[Recorded information]

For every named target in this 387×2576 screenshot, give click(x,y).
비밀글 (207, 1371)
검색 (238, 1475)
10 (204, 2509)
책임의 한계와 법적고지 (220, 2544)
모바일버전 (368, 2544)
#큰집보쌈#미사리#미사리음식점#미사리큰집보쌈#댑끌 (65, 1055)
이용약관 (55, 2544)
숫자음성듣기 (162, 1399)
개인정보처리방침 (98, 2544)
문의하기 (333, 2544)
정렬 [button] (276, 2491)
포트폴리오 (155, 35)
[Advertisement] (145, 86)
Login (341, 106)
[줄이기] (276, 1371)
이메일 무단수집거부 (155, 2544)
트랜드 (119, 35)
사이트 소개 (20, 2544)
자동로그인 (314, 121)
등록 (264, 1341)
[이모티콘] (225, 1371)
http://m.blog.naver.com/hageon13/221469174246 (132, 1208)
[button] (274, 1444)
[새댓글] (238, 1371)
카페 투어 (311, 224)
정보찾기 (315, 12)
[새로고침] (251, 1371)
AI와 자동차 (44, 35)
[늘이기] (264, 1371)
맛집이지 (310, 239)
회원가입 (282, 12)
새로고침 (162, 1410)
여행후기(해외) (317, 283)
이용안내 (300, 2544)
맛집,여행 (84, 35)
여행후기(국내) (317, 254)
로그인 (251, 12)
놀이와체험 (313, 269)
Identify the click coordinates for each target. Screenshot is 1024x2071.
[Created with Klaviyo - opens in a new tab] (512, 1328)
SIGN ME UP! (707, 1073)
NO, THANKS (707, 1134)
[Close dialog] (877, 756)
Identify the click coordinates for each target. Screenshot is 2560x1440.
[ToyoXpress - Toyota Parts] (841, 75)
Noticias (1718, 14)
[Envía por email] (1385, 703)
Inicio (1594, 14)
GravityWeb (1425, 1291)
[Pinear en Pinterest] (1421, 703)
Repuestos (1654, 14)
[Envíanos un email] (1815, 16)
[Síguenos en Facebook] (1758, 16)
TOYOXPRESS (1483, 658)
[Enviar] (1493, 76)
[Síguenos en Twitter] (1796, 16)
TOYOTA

[/Recorded information]

What the task asks: What are the lines, exactly as written above, from the line with "정보찾기 (315, 12)" to the line with "[Close dialog] (877, 756)", both included? Output only those.

Finished task:
정보찾기 (315, 12)
[새로고침] (251, 1371)
AI와 자동차 (44, 35)
[늘이기] (264, 1371)
맛집이지 (310, 239)
회원가입 (282, 12)
새로고침 (162, 1410)
여행후기(해외) (317, 283)
이용안내 (300, 2544)
맛집,여행 (84, 35)
여행후기(국내) (317, 254)
로그인 (251, 12)
놀이와체험 (313, 269)
Identify the click coordinates for each target. Screenshot is 1024x2071.
[Created with Klaviyo - opens in a new tab] (512, 1328)
SIGN ME UP! (707, 1073)
NO, THANKS (707, 1134)
[Close dialog] (877, 756)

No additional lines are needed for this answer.